Task instructions: Looking through the data below, work out how many lines have the word "height". Reply with that number only.

+ + + + + + +

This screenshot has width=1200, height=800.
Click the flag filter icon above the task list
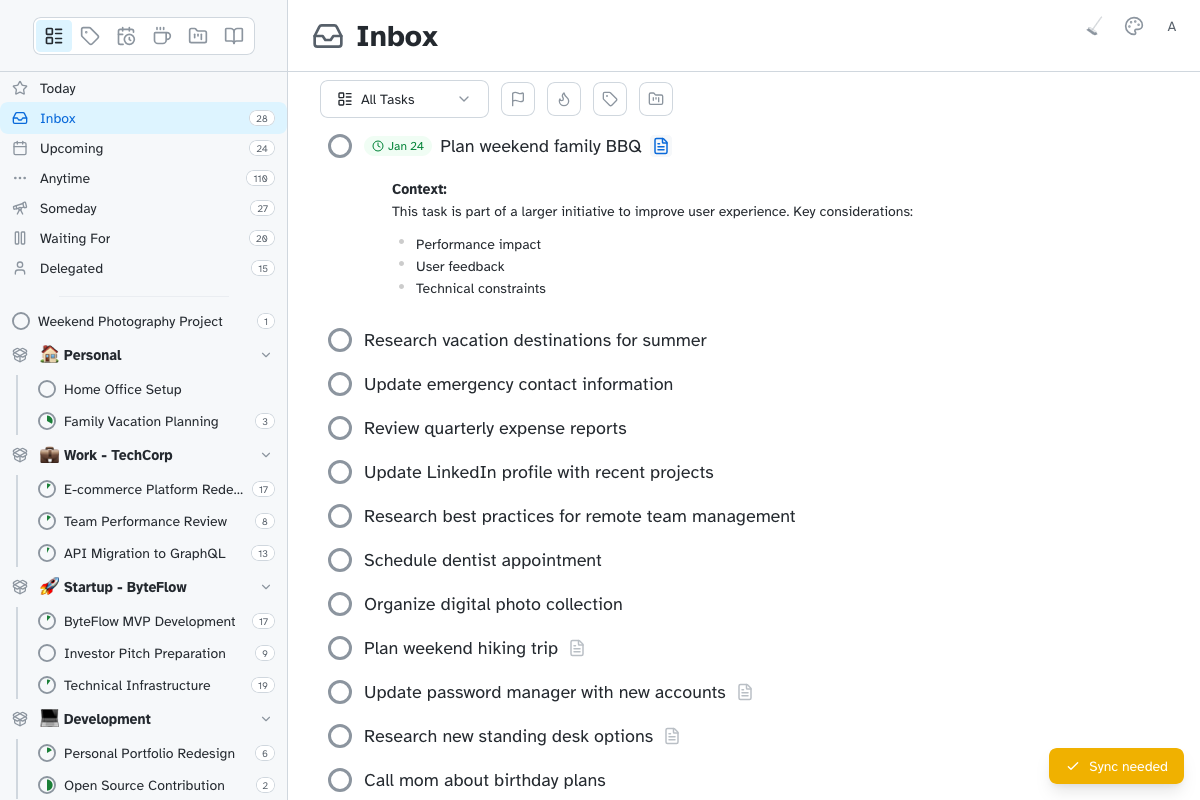518,99
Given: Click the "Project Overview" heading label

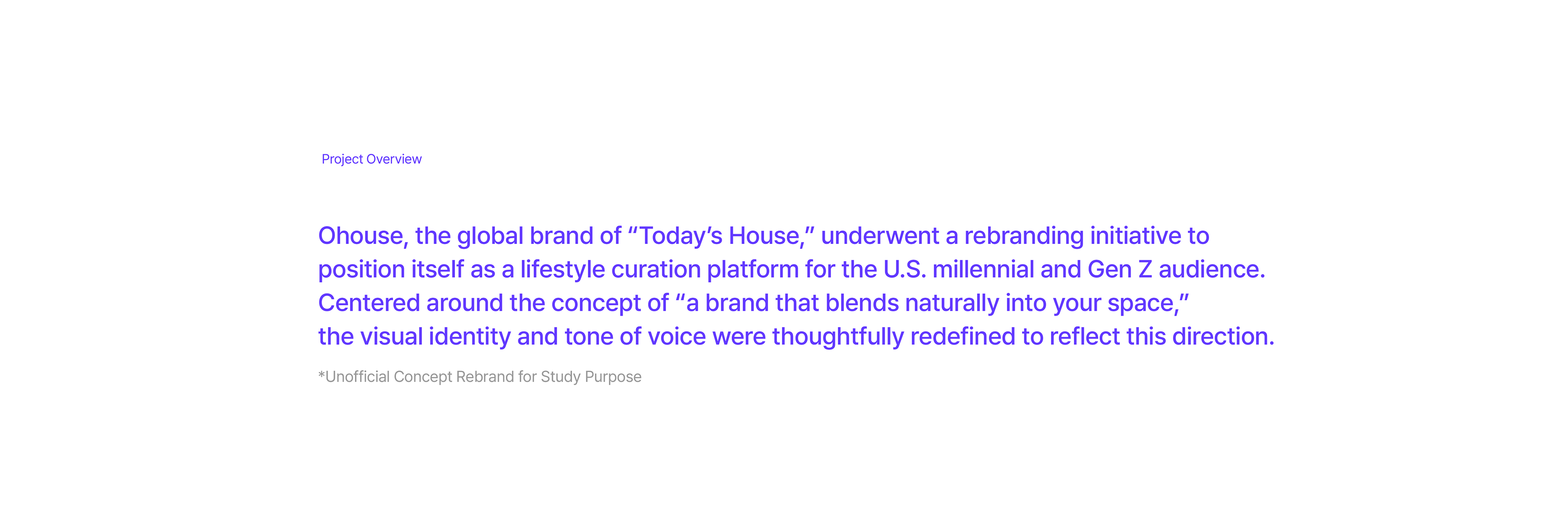Looking at the screenshot, I should coord(371,159).
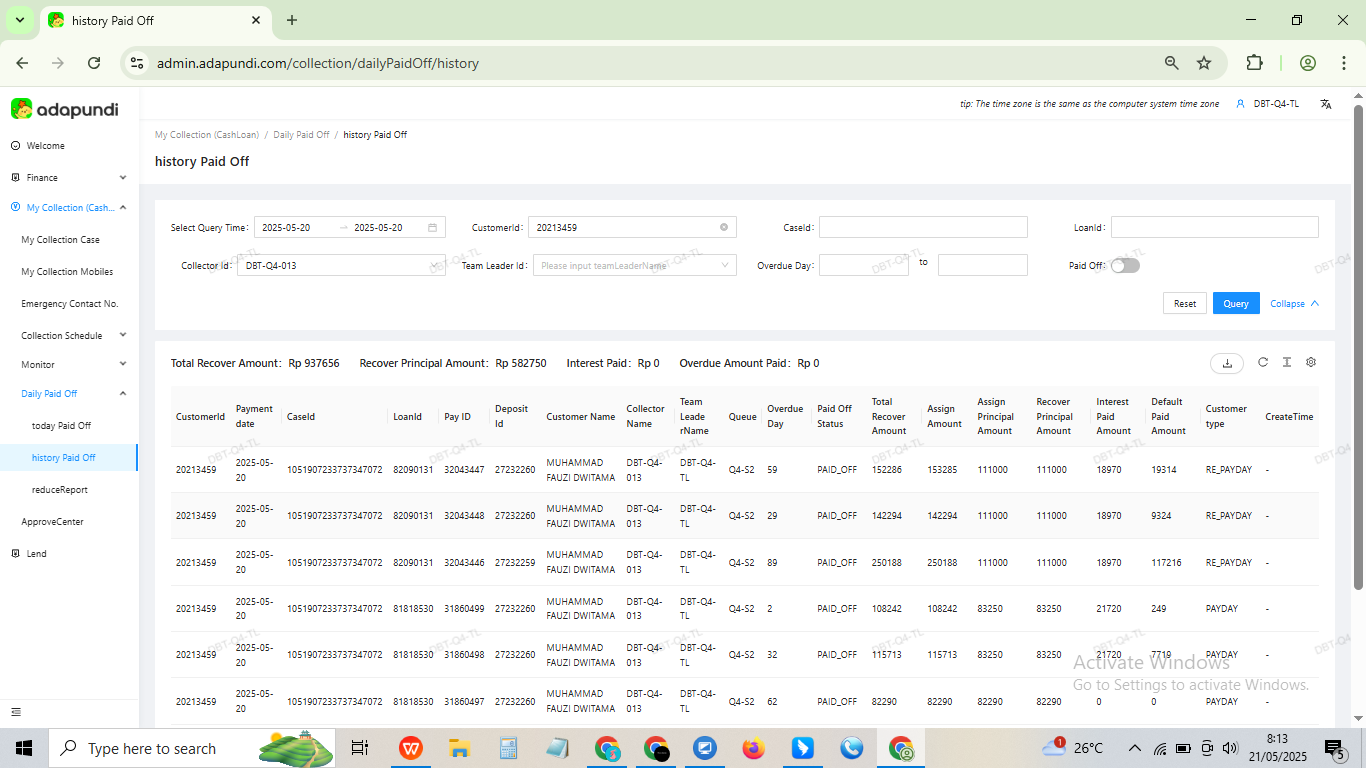
Task: Open the Team Leader Id dropdown
Action: (635, 265)
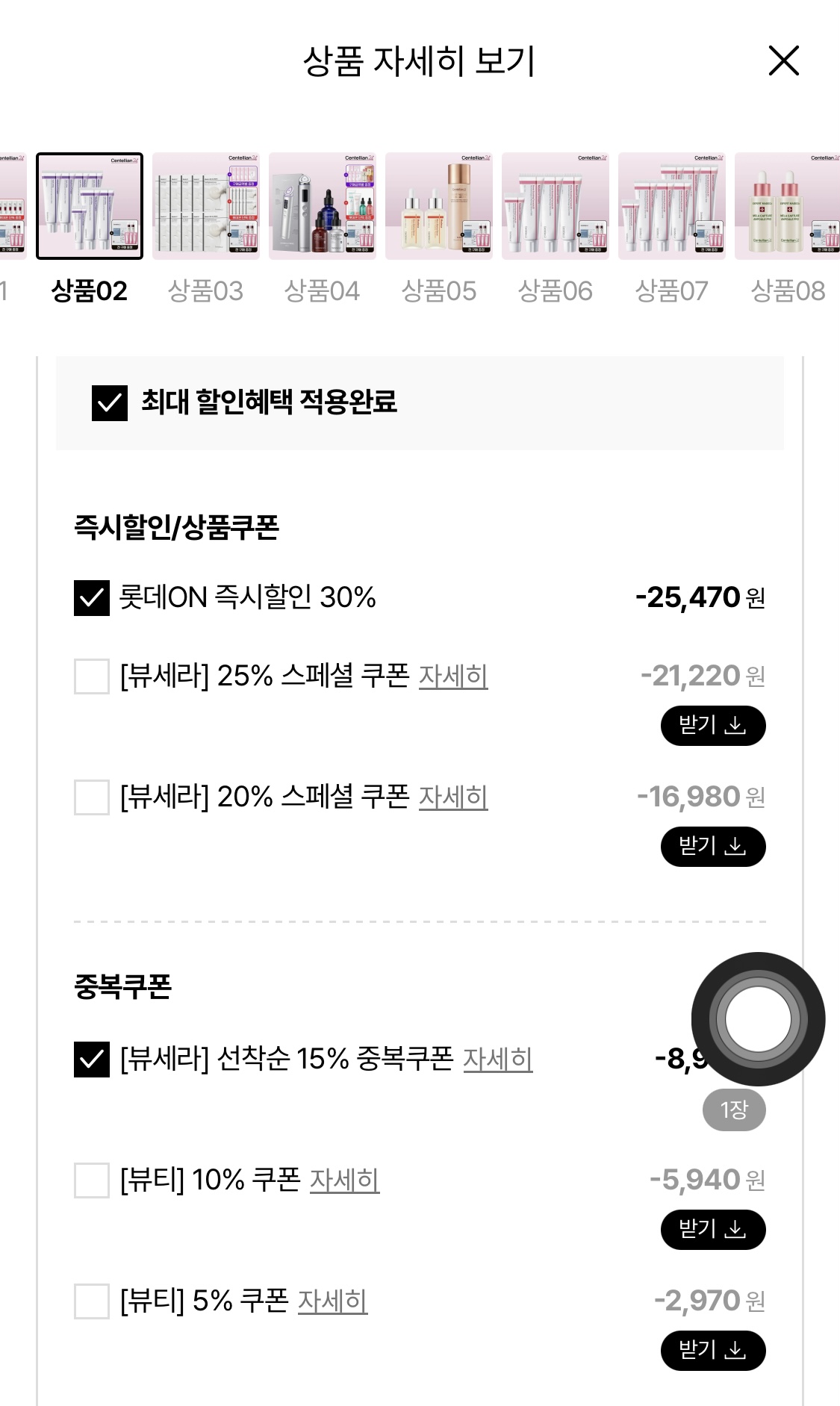840x1406 pixels.
Task: Close the 상품 자세히 보기 popup
Action: tap(783, 60)
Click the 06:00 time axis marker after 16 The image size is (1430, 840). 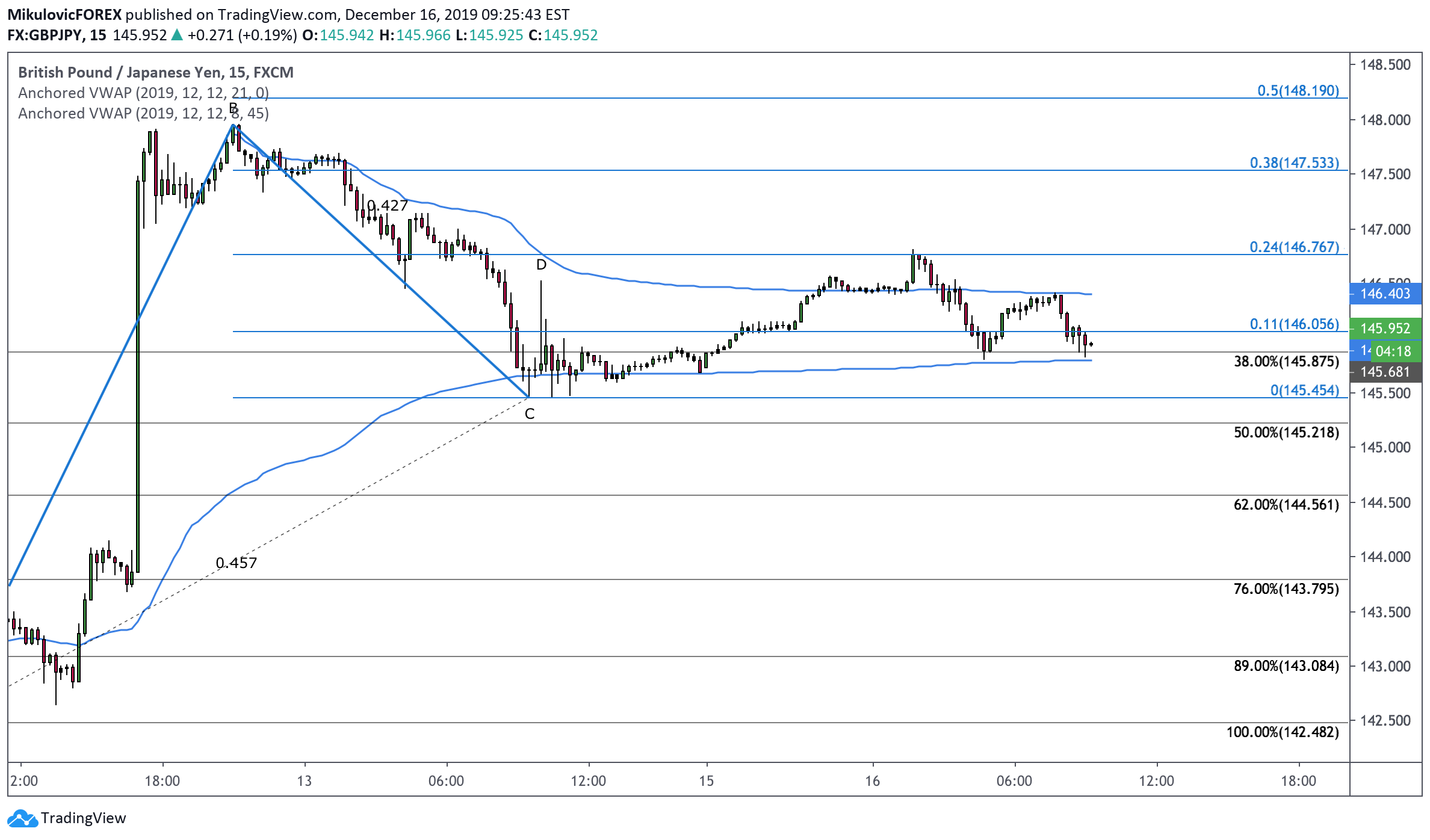pyautogui.click(x=1014, y=781)
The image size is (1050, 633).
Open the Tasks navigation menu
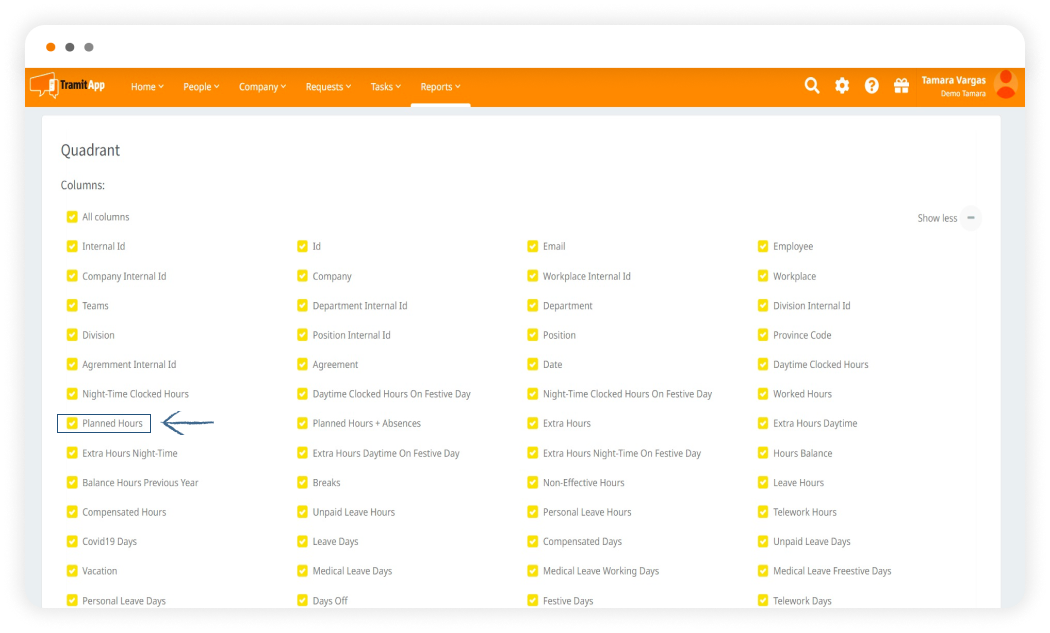point(385,87)
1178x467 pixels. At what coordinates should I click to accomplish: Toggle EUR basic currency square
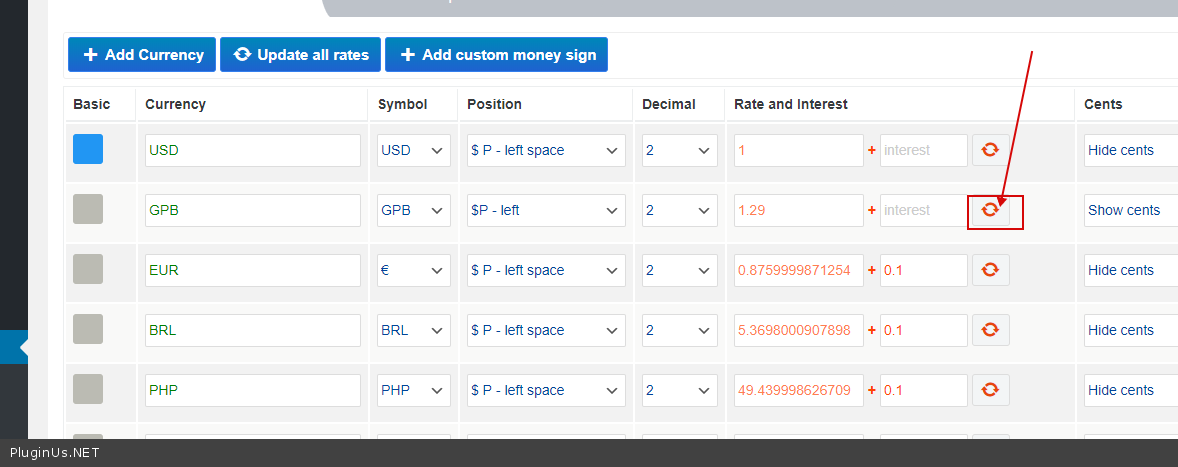tap(88, 269)
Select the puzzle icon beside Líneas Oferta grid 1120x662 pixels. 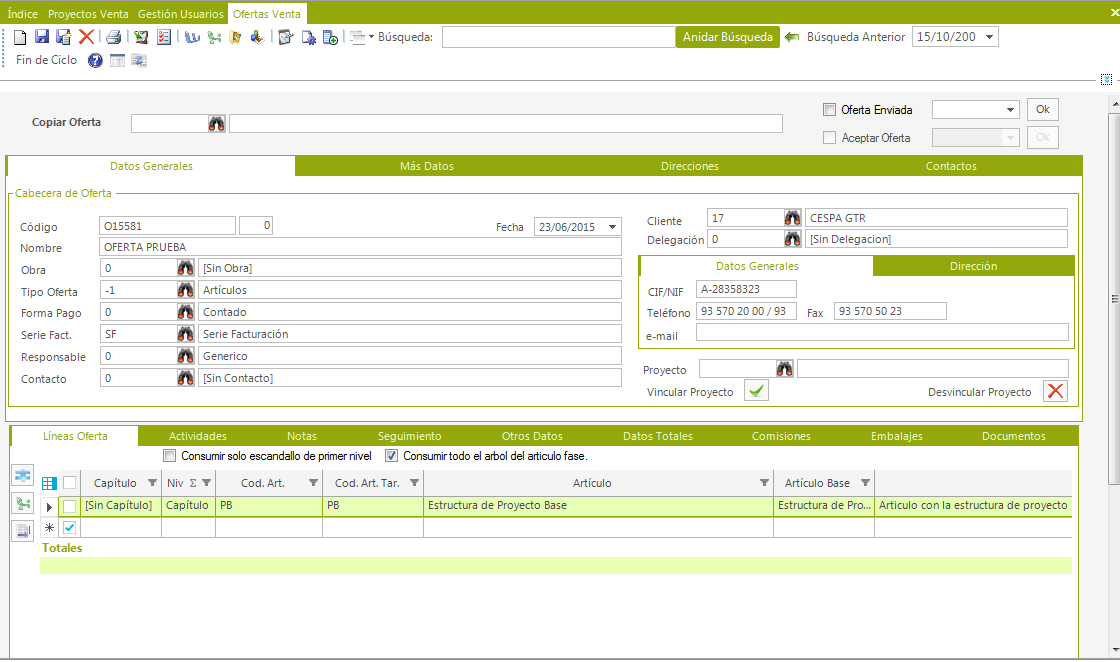tap(22, 475)
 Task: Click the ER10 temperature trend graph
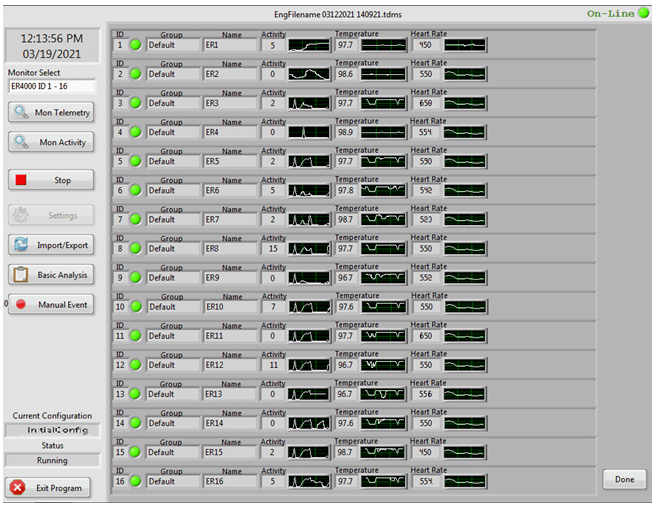click(383, 307)
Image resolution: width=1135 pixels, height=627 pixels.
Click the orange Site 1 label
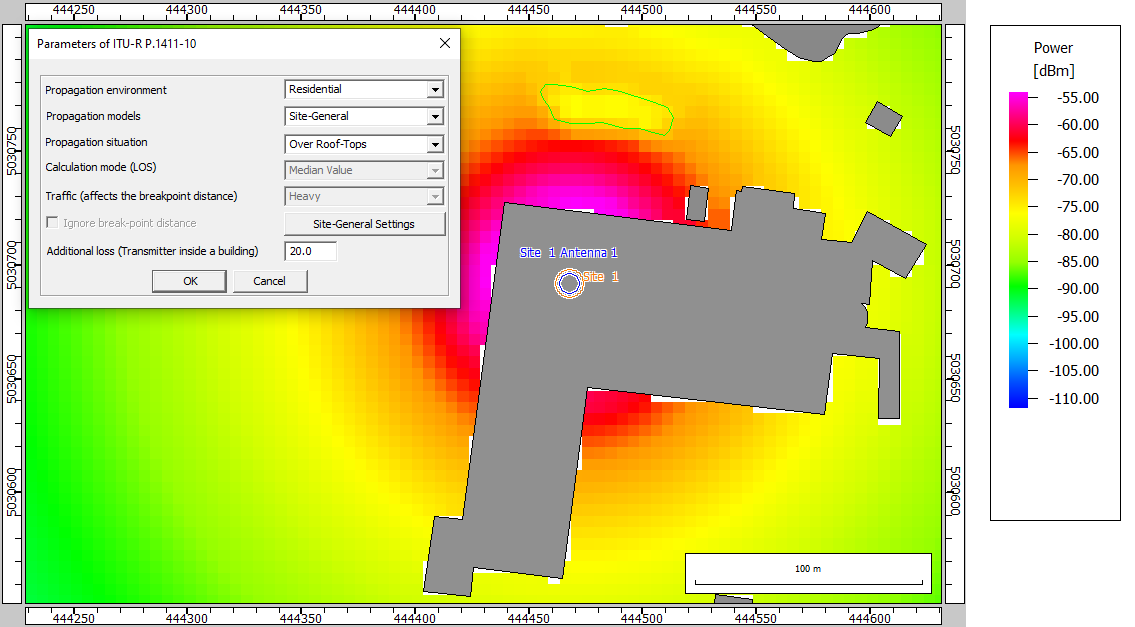[x=601, y=277]
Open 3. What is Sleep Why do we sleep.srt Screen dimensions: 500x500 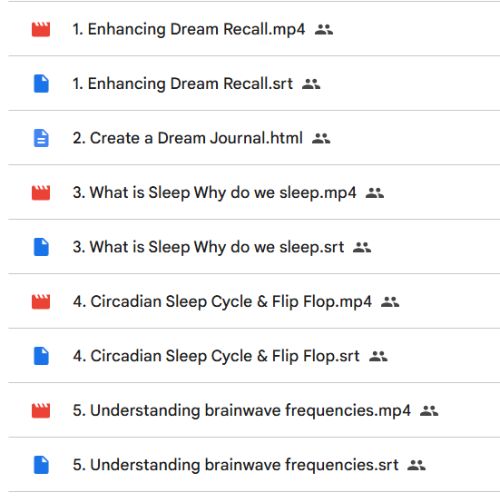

+ + + + + + +

Reply: 2